* READING TEXT
◆ ◆ ◆ ◆ ◆
Just to let my readers know, this weekend I am likely not to be posting as often as I usually do or in my usual rhythm, for the simple reason that I will be leaving early tomorrow morning to return to Khun Yuam with two translators. Since it is now dry season it was thought helpful for the brethren of the Church of God in the Mae Surin Refugee Camp to have an actual sermon every couple of months or so, and to that end I am being sent to give a short message (which I hope to post this weekend) to the brethren in the refugee camp near Khun Yuam. After making the original plan to go there another purpose for my trip was found in the need to gather information about a potentially delicate situation, so that will be done also.
◆ ◆ ◆ ◆ ◆
* SUPPLIED DATA
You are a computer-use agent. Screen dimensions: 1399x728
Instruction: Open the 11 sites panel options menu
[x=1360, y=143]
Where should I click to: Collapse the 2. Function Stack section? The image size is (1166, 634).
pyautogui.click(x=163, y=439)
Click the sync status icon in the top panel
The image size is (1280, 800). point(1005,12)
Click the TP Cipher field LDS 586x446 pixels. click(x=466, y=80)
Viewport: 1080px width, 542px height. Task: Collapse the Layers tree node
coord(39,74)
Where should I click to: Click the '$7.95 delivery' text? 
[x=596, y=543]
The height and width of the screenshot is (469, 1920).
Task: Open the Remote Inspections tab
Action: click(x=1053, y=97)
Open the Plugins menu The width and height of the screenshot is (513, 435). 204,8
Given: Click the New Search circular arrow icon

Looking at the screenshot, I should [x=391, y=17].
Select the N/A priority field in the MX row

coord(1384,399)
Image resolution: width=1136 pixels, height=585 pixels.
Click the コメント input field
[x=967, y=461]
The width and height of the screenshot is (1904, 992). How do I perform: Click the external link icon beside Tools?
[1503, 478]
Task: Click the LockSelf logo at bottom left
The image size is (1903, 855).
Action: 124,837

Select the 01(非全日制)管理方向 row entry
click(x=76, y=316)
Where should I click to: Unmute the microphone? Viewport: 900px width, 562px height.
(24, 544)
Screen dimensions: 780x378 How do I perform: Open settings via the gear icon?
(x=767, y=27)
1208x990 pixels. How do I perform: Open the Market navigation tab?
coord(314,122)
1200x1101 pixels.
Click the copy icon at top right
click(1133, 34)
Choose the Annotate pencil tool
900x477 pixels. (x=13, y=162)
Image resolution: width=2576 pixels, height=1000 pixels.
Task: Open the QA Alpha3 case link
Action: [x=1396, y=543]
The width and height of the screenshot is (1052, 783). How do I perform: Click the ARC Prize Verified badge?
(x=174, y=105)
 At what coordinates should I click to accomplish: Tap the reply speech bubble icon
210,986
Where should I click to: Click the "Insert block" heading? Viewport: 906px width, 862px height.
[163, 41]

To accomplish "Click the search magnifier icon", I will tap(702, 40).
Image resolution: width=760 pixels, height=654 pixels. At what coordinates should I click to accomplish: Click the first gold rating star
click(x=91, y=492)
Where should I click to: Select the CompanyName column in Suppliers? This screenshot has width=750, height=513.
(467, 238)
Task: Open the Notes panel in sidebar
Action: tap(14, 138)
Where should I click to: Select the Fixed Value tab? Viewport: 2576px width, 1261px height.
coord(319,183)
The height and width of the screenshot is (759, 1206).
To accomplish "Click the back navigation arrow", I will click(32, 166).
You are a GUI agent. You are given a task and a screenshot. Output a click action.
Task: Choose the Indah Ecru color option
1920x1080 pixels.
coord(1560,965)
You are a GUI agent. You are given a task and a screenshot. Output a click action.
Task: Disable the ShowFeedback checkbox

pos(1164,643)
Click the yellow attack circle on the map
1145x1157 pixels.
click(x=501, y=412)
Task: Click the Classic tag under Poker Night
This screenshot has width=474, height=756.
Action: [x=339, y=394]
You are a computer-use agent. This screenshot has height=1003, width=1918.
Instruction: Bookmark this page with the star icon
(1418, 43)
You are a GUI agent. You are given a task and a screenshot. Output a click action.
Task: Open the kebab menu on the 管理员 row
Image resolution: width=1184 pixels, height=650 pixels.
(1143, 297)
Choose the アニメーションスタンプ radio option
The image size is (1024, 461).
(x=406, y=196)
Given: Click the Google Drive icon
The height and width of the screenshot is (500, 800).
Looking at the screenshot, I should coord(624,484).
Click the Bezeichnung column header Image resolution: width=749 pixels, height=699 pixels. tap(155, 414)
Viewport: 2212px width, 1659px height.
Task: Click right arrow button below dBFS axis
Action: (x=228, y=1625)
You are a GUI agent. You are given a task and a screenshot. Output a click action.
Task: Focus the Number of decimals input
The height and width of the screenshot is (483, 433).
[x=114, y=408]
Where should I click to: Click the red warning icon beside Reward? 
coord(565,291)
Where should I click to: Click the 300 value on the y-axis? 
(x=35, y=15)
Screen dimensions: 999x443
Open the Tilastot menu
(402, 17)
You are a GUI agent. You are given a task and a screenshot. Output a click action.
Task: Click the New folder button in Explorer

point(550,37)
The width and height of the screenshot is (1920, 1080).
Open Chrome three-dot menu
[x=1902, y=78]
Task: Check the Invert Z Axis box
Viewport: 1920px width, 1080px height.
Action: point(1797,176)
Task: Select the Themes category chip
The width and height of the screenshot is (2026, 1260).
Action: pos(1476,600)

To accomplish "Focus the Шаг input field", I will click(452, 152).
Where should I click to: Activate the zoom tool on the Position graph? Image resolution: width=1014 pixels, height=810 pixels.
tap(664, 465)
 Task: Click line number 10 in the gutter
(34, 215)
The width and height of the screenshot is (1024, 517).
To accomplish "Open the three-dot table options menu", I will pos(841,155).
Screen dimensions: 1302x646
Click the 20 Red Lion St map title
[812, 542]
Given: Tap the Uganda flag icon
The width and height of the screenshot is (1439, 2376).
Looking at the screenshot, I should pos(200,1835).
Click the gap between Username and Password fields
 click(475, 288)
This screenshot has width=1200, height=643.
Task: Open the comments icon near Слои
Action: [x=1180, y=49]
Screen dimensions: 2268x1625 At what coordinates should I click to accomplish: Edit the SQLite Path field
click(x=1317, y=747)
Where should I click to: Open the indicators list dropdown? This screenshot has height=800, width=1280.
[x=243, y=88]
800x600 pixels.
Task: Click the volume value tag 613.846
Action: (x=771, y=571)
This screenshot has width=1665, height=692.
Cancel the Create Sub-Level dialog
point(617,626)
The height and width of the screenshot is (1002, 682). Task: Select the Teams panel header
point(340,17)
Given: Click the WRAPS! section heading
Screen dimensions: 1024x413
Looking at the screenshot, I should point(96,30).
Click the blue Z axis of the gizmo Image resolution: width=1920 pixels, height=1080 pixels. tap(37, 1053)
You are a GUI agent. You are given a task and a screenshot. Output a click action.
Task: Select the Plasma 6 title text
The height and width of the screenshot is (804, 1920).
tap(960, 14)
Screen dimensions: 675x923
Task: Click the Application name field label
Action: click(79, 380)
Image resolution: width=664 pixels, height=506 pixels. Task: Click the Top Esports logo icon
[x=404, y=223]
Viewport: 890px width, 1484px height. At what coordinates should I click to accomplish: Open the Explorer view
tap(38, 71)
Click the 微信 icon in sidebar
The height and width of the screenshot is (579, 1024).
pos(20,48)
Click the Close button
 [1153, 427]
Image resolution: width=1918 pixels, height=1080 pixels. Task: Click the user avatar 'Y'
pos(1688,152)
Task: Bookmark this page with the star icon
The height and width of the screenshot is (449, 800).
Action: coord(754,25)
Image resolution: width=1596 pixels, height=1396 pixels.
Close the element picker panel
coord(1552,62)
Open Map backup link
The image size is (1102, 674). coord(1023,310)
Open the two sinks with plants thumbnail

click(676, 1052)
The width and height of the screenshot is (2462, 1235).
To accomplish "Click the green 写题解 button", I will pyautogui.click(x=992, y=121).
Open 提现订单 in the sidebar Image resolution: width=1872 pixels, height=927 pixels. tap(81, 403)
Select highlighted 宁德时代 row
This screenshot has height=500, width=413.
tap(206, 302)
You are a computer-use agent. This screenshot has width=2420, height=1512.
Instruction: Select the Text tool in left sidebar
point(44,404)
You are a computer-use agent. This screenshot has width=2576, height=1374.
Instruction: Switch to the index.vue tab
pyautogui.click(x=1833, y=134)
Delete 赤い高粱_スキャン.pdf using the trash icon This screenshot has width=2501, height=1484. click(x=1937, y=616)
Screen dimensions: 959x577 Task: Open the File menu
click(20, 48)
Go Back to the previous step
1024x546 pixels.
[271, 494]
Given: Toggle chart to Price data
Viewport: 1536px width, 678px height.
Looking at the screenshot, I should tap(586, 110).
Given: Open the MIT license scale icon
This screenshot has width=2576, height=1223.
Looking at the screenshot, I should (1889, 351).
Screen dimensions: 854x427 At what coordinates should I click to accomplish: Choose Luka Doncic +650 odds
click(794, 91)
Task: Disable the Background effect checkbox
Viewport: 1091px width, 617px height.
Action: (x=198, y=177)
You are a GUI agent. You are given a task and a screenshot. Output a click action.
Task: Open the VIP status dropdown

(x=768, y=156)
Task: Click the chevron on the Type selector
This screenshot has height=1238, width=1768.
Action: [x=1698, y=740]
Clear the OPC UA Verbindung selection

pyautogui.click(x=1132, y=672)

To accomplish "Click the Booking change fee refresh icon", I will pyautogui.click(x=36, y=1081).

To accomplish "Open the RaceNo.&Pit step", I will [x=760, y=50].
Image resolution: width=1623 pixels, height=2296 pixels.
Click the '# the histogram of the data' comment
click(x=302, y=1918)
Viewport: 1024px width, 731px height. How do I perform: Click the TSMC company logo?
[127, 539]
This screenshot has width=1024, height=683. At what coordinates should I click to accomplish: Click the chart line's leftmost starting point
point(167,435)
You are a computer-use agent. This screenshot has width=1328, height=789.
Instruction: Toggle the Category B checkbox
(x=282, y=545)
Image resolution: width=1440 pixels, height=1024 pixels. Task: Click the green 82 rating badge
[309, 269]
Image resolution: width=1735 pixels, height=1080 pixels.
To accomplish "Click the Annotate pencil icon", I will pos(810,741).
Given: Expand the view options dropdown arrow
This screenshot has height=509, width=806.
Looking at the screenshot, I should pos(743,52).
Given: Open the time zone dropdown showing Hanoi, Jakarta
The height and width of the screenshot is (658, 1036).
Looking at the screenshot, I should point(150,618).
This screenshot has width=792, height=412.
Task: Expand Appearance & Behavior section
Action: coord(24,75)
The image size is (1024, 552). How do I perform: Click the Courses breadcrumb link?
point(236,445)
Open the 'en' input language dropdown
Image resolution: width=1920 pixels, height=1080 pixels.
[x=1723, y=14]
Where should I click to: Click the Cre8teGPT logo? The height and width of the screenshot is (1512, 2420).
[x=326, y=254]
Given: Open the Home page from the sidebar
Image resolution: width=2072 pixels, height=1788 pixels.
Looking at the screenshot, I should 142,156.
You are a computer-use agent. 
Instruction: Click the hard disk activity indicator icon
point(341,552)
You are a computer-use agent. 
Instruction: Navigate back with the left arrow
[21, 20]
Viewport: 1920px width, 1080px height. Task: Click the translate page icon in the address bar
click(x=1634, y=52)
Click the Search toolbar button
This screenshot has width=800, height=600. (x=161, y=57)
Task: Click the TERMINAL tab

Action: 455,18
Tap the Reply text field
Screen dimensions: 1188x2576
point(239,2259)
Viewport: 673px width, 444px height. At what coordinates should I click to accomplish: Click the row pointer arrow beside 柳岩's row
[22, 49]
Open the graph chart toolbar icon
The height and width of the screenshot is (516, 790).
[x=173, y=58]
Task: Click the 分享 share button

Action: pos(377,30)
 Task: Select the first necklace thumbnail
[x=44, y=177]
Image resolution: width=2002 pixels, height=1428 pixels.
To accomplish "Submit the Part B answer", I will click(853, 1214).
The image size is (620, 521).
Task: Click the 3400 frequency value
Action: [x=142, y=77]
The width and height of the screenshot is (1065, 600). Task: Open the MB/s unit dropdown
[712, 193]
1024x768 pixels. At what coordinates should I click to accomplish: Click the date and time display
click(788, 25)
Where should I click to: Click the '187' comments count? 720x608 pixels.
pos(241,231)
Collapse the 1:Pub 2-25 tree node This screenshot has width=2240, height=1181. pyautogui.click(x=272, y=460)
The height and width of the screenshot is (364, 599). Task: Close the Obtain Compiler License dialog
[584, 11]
◆ ◆ ◆ ◆ ◆
* WRITTEN TASK
According to the post above about the trip to Khun Yuam, how many translators is the writer traveling with?

* EXERCISE RESPONSE
Two translators.